An ellipse is a significant shape in conic sections often described as an elongated circle. It's a set of points where the sum of the distances to two fixed points (foci) remains constant. The unique nature of an ellipse is well-captured by its standard equation \[ \frac{(x-h)^2}{a^2} + \frac{(y-k)^2}{b^2} = 1 \]where - \((h, k)\) is the center of the ellipse.- \(a\) and \(b\) are the lengths of the semi-major and semi-minor axes, respectively.

The larger of the two values, \(a\) or \(b\), is associated with the major axis, which is the longest diameter of the ellipse. Depending on the values of \(a\) and \(b\), the ellipse can be elongated horizontally or vertically.

Completing the square is a mathematical technique used to solve quadratic equations, convert them into a specific standard form, or reveal properties of a conic section. In the context of finding the center and other characteristics of an ellipse, it involves making a quadratic expression into a perfect square trinomial. This form makes it simpler to identify transformations and features of the geometric shape.

Here's the basic process for completing the square:

• Start with a quadratic expression, for example, \(x^2 - 6x\).
• Take half of the coefficient of \(x\), square it, and add and subtract it inside the expression: \((\frac{-6}{2})^2 = 3^2 = 9\).
• The adjusted expression becomes \((x - 3)^2 - 9\).

This technique effectively rewrites the quadratic term in a manner that displays the form of the ellipse and indicates shifts from the origin.

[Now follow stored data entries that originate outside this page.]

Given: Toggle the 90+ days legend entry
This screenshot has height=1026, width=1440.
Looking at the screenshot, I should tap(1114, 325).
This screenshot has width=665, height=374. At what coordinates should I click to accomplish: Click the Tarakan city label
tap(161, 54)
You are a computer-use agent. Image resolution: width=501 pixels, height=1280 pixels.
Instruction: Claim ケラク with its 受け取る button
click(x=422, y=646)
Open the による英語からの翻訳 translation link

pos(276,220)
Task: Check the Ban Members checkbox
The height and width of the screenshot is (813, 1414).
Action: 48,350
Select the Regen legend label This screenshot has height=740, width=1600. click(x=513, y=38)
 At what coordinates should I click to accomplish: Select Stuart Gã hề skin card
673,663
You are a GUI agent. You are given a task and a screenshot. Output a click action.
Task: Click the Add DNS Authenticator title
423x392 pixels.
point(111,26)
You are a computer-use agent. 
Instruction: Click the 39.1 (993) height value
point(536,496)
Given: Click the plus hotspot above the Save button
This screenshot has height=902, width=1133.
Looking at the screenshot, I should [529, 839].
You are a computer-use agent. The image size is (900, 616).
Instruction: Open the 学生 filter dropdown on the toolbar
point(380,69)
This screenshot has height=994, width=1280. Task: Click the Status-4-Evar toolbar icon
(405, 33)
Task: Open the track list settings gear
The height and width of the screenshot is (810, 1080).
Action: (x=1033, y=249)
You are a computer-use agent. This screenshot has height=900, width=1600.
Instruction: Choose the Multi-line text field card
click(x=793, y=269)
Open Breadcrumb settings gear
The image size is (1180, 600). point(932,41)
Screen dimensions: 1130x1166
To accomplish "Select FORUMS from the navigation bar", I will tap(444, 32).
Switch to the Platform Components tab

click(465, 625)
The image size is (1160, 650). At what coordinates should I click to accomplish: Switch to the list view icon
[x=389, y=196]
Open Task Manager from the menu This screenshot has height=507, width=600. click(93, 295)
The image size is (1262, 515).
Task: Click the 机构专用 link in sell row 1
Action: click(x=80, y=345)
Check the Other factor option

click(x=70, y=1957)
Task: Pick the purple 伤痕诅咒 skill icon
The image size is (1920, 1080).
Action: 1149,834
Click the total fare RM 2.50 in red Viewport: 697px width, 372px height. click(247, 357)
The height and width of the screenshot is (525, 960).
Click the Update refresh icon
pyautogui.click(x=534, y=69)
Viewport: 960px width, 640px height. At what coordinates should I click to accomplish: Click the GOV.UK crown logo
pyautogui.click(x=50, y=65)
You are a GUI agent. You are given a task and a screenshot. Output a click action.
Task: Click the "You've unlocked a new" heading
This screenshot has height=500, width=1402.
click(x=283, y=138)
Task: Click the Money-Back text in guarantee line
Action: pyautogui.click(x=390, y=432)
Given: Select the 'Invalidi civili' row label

The center of an ellipse is the midpoint between its foci and represents the point around which the ellipse is symmetrically balanced. Based on the standard equation of an ellipse, \( (h, k) \) denotes its center.

In the problem's context, after completing the square, we arrived at the equation:\[ \frac{(x-3)^2}{25} + \frac{(y+5)^2}{4} = 1 \]Here, the center of the ellipse is identified as \((3, -5)\). This placement of the center ensures the geometric properties of the ellipse hold, enabling accurate plotting on a graph.

Understanding where the center lies is crucial for sketching the ellipse and determining the length of its axes and positioning of other key features like vertices and foci.

The vertices of an ellipse mark the endpoints of the major axis, representing the farthest extents of the shape along one dimension. For an equation in standard form \[ \frac{(x-h)^2}{a^2} + \frac{(y-k)^2}{b^2} = 1 \]- if \(a > b\), the major axis runs horizontally, and the vertices are at \((h \pm a, k)\).- if \(b > a\), then the major axis is vertical, placing the vertices at \((h, k \pm b)\).

In this exercise, since \(a = 5\) and \(b = 2\), the major axis is horizontal given that 5 is greater than 2. Therefore, the vertices based on the center are found at:

• \((3 + 5, -5) = (8, -5)\)
• \((3 - 5, -5) = (-2, -5)\)

Recognizing the vertices is essential for understanding the ellipse's dimensions and symmetry.